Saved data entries
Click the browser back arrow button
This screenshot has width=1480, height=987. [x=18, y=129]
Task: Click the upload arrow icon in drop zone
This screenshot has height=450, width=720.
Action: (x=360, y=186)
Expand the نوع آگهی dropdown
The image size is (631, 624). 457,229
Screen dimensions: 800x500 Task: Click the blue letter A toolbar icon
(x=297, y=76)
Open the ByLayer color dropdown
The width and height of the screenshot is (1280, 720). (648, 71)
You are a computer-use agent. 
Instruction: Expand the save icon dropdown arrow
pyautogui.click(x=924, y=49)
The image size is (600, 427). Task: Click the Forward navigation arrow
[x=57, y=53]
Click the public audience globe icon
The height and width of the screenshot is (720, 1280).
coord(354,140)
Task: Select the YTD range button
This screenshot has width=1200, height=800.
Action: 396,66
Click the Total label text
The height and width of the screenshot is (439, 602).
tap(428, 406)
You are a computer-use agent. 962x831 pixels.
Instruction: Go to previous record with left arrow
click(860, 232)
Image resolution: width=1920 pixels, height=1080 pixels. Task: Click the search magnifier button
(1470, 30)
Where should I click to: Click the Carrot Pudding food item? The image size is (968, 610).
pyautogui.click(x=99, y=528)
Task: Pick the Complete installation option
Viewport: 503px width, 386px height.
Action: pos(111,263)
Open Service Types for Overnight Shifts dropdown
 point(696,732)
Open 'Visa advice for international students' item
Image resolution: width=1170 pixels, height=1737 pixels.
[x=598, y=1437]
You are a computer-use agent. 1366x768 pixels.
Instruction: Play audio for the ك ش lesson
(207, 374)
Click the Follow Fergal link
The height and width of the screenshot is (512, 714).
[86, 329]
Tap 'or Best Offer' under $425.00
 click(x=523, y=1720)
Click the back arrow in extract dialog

> Task brief
Copy out the range of lines above starting at the line with "Expand the نوع آگهی dropdown" and ending at the line with "You are a computer-use agent. 1366x768", exactly and including both.

> Result of this task
Expand the نوع آگهی dropdown
The image size is (631, 624). 457,229
Screen dimensions: 800x500 Task: Click the blue letter A toolbar icon
(x=297, y=76)
Open the ByLayer color dropdown
The width and height of the screenshot is (1280, 720). (648, 71)
You are a computer-use agent. 
Instruction: Expand the save icon dropdown arrow
pyautogui.click(x=924, y=49)
The image size is (600, 427). Task: Click the Forward navigation arrow
[x=57, y=53]
Click the public audience globe icon
The height and width of the screenshot is (720, 1280).
coord(354,140)
Task: Select the YTD range button
This screenshot has width=1200, height=800.
Action: 396,66
Click the Total label text
The height and width of the screenshot is (439, 602).
tap(428, 406)
You are a computer-use agent. 962x831 pixels.
Instruction: Go to previous record with left arrow
click(860, 232)
Image resolution: width=1920 pixels, height=1080 pixels. Task: Click the search magnifier button
(1470, 30)
Where should I click to: Click the Carrot Pudding food item? The image size is (968, 610).
pyautogui.click(x=99, y=528)
Task: Pick the Complete installation option
Viewport: 503px width, 386px height.
Action: pos(111,263)
Open Service Types for Overnight Shifts dropdown
 point(696,732)
Open 'Visa advice for international students' item
Image resolution: width=1170 pixels, height=1737 pixels.
[x=598, y=1437]
You are a computer-use agent. 1366x768 pixels.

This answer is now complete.